— Task directions —
Of all the entries below, only the lines from the one with "Next (245, 354)" up to and including the one with "[Cisco Expands Secure" are to be duplicated exactly.

— Data listing —
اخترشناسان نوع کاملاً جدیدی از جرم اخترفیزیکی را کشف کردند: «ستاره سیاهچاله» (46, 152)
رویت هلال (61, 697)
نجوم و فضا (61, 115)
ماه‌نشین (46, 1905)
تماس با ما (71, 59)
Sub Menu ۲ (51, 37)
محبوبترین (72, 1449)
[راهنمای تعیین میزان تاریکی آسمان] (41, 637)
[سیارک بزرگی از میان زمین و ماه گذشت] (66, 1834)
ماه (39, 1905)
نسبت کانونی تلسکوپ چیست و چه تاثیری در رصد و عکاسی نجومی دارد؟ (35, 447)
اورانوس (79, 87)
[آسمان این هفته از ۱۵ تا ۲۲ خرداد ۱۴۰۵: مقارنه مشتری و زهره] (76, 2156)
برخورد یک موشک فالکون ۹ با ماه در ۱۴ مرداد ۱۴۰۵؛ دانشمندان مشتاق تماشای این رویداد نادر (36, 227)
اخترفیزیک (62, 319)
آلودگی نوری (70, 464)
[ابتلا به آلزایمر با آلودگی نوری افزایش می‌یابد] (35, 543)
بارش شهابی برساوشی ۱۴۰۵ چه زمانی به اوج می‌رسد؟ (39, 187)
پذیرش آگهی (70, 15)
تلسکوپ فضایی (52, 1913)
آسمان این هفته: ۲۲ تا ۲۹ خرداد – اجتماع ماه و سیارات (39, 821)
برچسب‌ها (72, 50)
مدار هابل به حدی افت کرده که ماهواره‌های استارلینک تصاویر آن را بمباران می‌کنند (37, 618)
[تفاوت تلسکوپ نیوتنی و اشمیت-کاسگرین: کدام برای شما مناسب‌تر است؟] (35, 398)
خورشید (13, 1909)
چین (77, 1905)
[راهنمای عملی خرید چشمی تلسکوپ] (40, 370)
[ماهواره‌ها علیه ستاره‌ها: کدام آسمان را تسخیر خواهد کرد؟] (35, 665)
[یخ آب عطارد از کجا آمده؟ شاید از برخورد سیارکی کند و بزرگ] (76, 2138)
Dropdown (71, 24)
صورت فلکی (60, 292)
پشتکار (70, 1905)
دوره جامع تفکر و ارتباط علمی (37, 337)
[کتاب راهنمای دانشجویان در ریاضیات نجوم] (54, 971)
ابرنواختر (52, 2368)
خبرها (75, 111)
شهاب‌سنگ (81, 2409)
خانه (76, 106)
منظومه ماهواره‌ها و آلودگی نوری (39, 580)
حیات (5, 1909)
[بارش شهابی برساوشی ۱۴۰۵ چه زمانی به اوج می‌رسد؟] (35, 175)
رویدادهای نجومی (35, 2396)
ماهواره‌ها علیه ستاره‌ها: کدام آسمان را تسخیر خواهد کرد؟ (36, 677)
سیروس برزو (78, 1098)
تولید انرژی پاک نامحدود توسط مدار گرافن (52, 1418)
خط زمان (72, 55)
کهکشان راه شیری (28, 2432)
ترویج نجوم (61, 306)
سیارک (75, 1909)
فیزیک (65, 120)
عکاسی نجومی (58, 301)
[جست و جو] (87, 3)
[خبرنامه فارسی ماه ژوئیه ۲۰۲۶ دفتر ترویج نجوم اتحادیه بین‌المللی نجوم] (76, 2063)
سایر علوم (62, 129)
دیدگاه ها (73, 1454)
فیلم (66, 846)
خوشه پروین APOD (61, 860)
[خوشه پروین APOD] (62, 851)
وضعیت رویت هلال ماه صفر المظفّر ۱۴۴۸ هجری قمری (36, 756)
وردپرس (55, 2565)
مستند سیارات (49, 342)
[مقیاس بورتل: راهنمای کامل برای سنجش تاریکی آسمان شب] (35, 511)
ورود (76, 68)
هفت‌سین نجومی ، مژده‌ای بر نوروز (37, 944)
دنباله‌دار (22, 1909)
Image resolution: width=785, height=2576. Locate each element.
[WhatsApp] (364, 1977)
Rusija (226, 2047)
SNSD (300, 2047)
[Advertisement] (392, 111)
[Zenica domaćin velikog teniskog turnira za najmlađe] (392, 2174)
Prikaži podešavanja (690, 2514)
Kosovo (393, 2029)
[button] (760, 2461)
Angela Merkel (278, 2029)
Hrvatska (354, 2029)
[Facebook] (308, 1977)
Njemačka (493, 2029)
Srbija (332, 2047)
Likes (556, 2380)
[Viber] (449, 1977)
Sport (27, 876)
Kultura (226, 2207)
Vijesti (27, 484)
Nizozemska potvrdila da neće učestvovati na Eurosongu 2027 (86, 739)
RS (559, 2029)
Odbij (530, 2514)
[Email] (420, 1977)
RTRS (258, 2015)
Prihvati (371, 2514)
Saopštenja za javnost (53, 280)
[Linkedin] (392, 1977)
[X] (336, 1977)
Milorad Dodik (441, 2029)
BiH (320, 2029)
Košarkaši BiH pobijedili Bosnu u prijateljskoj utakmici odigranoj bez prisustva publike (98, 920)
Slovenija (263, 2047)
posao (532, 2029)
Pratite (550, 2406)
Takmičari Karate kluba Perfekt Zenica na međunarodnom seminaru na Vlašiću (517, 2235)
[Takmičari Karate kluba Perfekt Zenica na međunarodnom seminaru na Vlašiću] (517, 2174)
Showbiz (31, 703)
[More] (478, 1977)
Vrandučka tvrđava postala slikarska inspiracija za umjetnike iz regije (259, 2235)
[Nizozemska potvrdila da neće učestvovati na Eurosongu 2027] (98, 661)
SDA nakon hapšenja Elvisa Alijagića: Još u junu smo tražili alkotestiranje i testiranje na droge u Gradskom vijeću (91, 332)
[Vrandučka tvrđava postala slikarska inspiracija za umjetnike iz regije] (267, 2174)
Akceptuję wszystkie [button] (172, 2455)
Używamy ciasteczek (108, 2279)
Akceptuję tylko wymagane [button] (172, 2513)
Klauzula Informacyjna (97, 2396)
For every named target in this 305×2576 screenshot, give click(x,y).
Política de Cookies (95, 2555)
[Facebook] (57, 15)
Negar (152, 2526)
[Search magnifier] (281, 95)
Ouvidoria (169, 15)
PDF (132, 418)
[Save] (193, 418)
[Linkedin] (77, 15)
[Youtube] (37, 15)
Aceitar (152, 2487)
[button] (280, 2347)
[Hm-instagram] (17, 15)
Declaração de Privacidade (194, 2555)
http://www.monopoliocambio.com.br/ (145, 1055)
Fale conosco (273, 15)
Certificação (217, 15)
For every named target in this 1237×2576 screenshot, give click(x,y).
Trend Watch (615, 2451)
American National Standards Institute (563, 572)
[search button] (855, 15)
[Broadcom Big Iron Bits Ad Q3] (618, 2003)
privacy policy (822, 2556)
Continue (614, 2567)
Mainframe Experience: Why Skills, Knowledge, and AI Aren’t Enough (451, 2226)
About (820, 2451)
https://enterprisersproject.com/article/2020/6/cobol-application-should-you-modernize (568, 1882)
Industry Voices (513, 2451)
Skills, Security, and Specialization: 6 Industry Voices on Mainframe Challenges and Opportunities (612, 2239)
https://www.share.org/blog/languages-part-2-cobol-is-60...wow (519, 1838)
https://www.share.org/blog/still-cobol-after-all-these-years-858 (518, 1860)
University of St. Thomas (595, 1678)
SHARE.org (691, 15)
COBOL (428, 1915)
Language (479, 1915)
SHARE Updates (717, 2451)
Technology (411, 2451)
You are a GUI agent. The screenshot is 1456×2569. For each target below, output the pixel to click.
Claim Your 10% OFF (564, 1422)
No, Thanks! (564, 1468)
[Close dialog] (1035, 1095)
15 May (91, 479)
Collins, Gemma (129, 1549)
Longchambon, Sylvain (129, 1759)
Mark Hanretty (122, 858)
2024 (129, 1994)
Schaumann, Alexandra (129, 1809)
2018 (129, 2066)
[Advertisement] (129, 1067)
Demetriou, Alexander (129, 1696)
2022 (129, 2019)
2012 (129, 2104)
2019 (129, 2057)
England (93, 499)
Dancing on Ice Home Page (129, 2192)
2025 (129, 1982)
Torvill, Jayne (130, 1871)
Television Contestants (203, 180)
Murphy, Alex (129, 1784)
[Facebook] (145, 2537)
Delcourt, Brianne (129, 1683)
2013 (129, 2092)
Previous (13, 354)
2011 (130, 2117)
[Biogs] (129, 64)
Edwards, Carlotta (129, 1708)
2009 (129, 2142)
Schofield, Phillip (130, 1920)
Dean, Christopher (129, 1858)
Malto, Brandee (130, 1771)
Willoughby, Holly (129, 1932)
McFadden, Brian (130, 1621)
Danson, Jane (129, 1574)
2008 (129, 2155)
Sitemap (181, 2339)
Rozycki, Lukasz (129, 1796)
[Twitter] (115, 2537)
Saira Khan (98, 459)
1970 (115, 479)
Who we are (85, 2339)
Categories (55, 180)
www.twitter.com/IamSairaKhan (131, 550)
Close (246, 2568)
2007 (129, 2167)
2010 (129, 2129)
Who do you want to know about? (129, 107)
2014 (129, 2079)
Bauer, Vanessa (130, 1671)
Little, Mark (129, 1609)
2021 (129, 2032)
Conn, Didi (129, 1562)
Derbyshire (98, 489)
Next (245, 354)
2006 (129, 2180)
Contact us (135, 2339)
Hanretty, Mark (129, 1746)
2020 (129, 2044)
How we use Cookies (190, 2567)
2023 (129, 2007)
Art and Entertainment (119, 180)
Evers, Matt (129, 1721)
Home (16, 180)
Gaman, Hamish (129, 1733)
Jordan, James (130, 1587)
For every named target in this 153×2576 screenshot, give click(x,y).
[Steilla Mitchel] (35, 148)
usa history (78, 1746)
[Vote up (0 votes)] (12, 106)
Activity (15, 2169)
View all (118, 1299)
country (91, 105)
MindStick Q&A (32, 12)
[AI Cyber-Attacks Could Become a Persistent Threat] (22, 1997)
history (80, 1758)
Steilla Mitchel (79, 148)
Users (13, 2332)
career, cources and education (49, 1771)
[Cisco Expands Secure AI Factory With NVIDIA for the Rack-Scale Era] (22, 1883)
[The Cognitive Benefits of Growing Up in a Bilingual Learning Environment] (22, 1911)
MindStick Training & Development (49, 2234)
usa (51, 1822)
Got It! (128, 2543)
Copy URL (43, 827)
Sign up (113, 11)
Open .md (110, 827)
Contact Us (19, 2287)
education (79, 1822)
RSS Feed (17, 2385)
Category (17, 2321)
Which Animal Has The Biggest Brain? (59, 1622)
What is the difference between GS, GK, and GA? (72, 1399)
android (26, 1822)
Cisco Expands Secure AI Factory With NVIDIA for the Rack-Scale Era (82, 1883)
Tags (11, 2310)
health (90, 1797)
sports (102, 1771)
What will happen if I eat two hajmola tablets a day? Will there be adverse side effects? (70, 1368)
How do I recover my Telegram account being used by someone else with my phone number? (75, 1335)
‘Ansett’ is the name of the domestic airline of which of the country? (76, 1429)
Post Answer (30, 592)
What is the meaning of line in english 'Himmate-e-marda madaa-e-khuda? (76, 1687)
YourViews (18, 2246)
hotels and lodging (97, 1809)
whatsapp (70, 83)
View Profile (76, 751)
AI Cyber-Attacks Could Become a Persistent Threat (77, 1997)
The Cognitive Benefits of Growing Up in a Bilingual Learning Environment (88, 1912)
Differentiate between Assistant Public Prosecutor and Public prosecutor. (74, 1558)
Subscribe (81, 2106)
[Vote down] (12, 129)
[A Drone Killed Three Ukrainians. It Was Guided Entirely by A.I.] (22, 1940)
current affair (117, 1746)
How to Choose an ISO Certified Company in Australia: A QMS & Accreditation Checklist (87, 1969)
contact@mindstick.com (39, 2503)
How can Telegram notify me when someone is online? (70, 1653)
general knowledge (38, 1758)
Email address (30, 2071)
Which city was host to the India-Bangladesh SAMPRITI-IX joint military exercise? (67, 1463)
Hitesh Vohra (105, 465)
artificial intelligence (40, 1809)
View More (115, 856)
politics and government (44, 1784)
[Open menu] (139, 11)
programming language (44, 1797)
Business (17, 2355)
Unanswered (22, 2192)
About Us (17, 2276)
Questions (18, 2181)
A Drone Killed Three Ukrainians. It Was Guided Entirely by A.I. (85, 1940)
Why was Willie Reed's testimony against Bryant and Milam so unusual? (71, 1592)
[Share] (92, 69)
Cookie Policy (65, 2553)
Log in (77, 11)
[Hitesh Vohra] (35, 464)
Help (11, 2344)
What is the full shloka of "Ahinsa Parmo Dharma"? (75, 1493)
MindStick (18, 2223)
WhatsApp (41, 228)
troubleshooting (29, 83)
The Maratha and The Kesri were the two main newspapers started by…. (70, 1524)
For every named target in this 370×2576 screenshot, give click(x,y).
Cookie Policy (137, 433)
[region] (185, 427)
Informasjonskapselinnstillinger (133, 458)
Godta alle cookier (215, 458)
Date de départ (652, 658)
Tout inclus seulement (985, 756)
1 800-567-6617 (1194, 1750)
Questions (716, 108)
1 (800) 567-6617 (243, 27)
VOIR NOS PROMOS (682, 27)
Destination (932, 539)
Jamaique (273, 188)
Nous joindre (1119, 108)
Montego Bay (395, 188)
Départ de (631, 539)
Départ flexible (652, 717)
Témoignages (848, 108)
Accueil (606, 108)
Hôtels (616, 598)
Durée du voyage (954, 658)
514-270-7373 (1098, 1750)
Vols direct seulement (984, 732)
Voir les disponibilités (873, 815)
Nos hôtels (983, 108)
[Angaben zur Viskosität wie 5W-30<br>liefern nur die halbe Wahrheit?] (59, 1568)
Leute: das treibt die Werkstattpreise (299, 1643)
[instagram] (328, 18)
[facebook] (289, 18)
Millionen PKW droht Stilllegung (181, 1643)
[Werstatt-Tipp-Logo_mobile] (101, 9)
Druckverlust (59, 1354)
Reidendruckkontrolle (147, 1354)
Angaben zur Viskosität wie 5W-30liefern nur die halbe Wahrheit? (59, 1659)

— Response to this task —
Next (245, 354)
2006 (129, 2180)
Contact us (135, 2339)
Hanretty, Mark (129, 1746)
2020 (129, 2044)
How we use Cookies (190, 2567)
2023 (129, 2007)
Art and Entertainment (119, 180)
Evers, Matt (129, 1721)
Home (16, 180)
Gaman, Hamish (129, 1733)
Jordan, James (130, 1587)
For every named target in this 153×2576 screenshot, give click(x,y).
[Steilla Mitchel] (35, 148)
usa history (78, 1746)
[Vote up (0 votes)] (12, 106)
Activity (15, 2169)
View all (118, 1299)
country (91, 105)
MindStick Q&A (32, 12)
[AI Cyber-Attacks Could Become a Persistent Threat] (22, 1997)
history (80, 1758)
Steilla Mitchel (79, 148)
Users (13, 2332)
career, cources and education (49, 1771)
[Cisco Expands Secure AI Factory With NVIDIA for the Rack-Scale Era] (22, 1883)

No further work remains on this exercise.